Snøhetta just won the competition for the Shanghai Grand Opera House, set to rise in the Expo Houtan neighborhood of the Chinese city.

The Oslo and New York–based firm’s design centers around a massive corkscrew stair that connects the theater’s roof to an entry plaza that then runs down to the banks of the nearby Huangpu River.

Rendering of a building from a plaza in front of it
The building’s grand stair (MIR and Snøhetta)

The grand public plaza and gently-sloped roof are meant to create a generous new public space in the vein of what the firm did for its Oslo Opera House. Other aspects of the Shanghai Grand resemble the Oslo project: three theaters pop through the overall roof, and a large glass wall surrounds the main lobby. The new building trades in the Oslo Opera’s crisp, sculptural form for a looser, radiating geometry.

Interestingly, the designers did not mention the Oslo Opera House as a related project but named several others in the firm’s oeuvre.
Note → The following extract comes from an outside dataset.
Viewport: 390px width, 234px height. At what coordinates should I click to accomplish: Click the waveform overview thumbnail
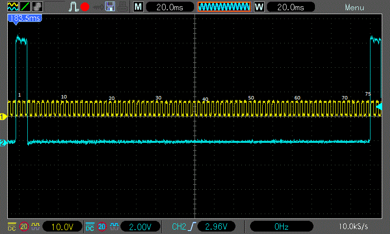click(224, 7)
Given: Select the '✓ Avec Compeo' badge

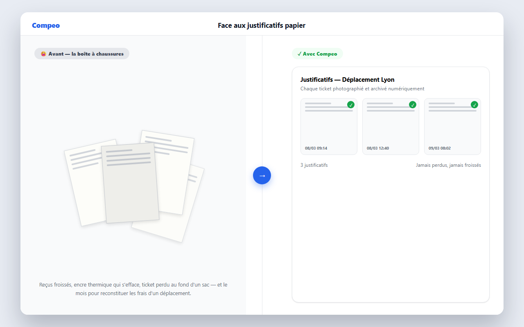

“The Shanghai Grand Opera House is a natural progression of our previous work with designing performing arts centers,” says Snøhetta founder Kjetil Trædal Thorsen in a statement. “It is a culmination of the competence and insight gained through projects such as the Norwegian National Opera and Ballet, the Busan Opera House in South Korea, the Isabel Bader Centre for the Performing Arts in Canada, and the Théâtre Nanterre-Amandiers renovation in Paris. The Shanghai Grand Opera House is a product of our contextual understanding and values, designed to promote public ownership of the building for the people of Shanghai and beyond.”

Like Oslo, most of the building’s exterior is off-white, presumably concrete, but the lobby is lined with bright red silk.
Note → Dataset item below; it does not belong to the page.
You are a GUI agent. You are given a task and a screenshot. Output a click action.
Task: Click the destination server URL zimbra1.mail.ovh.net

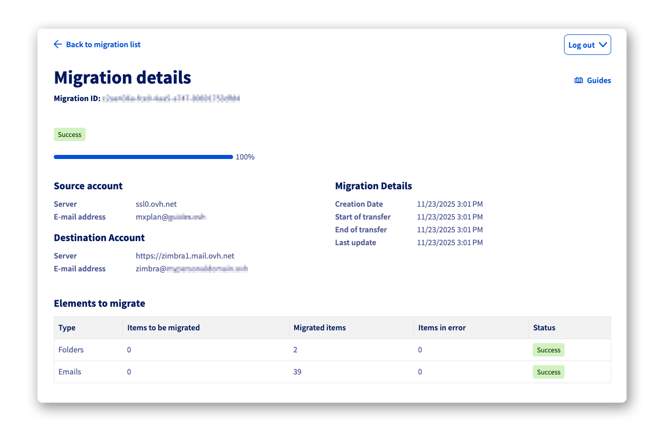(x=185, y=256)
There will be three theaters in the building: a 2,000-seat main auditorium, 1,200-seat second stage, and a 1,000-seat third stage. The smaller spaces are meant for less traditional shows to connect with a “younger audience,” according to the designers.

Rendering of a dark theater lobby with red walls
The red, silk-lined lobby (MIR and Snøhetta)

The project will be completed in collaboration with the Shanghai-based firm ECADI.